By partnering with the Internet Archive, the European Archive is laying down the foundation of a global Web archive based in Europe.
Digitization
We have entered an era where digitization of all significant cultural artefacts will be completed. Within the next decade, most of the published cultural content (books, music, images and moving images) will have been digitized. Recent commercial announcements have fostered awareness and started this movement, but limited to a few major libraries which leaves an opportunity for an open system to be pursued. This entails digitizing, preserving and providing access to the rich public domain of books, music, images and moving images on a the large scale.
By fostering the development of a large scale, archiving platform, the European Archive intend to facilitate the mastering of processes and tools needed for digital public content archiving and distribution in Europe.
Infrastructure
With the technical support of the Internet Archive and XS4ALL, the European Archive has installed a repository with 250 terabytes (250 000 giga-bytes) capacity in Amsterdam via which a large collection digital material (text, music, moving images, software) can be accessed.
On average, the download rate has been over 350 Megabits per second in December 2005, already making EA a significant content provider in Europe.
The data organization is highly distributed (200 nodes on a cluster) to enable distributed processing.
This achievement represents already a significant step in establishing in Europe an archiving infrastructure to collect and archive digital material at large scale. We plan to extent it to 1 petabyte (1000 terabytes) within the coming years.

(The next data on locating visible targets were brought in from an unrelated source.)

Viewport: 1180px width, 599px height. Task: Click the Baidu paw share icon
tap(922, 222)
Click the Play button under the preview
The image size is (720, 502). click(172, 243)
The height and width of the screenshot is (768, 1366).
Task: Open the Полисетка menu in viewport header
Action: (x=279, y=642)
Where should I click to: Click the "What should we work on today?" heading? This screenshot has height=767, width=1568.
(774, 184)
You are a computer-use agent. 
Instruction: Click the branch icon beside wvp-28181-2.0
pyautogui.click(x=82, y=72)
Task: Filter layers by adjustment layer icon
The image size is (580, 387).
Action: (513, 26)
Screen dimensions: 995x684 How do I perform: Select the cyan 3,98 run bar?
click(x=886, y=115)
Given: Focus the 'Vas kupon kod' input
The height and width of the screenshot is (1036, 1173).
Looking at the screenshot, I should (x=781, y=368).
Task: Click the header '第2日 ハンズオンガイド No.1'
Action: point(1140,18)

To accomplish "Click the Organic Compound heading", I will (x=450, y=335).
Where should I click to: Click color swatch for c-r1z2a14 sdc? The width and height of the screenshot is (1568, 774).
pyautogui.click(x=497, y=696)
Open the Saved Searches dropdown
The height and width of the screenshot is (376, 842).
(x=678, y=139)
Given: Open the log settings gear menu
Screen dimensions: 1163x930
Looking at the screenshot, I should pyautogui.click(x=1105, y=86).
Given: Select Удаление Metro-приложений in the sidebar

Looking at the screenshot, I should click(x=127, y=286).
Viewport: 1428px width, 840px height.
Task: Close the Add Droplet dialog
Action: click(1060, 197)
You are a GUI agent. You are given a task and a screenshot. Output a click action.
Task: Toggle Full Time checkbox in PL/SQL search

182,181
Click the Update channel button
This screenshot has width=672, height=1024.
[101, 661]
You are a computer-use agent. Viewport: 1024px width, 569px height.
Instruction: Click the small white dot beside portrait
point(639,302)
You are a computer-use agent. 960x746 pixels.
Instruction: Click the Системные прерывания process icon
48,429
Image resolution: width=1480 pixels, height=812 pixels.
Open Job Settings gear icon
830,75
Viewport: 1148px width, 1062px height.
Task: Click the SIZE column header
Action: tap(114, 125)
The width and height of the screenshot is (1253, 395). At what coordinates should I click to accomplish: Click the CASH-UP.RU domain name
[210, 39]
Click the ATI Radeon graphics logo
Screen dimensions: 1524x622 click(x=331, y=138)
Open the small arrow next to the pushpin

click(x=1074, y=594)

The European Archive should be accessible in Europe’s language. A multilingual web management system for large digital collections has been implemented. This system is based on a flat structure permanently indexed and updated. It allows light and flexible management of the web interface to collections, and can scale up unlimitedly in the future.
An opportunity for Europe
We expect the European Archive to become an essential piece in the European cultural heritage landscape.
In order to meet the goals of Lisbon 2010 for Europe to become “the most dynamic knowledge economy in the world” large-scale public archive is a key component.
It will enable public and free access to large portion of European cultural heritage and bring in the broadband network infrastructure tremendous quantity of rich and legal content.
It will bring to traditional heritage institutions a technology partner enabling them to make significant steps towards digitization and public accessibility of their collections, making Europe more visible and attractive in a globally networked world.
By developing cutting hedge technology application in the domain of massive digital collection acquisition, management and storage it will develop a centre of excellence in a key domain of tomorrow’s Internet.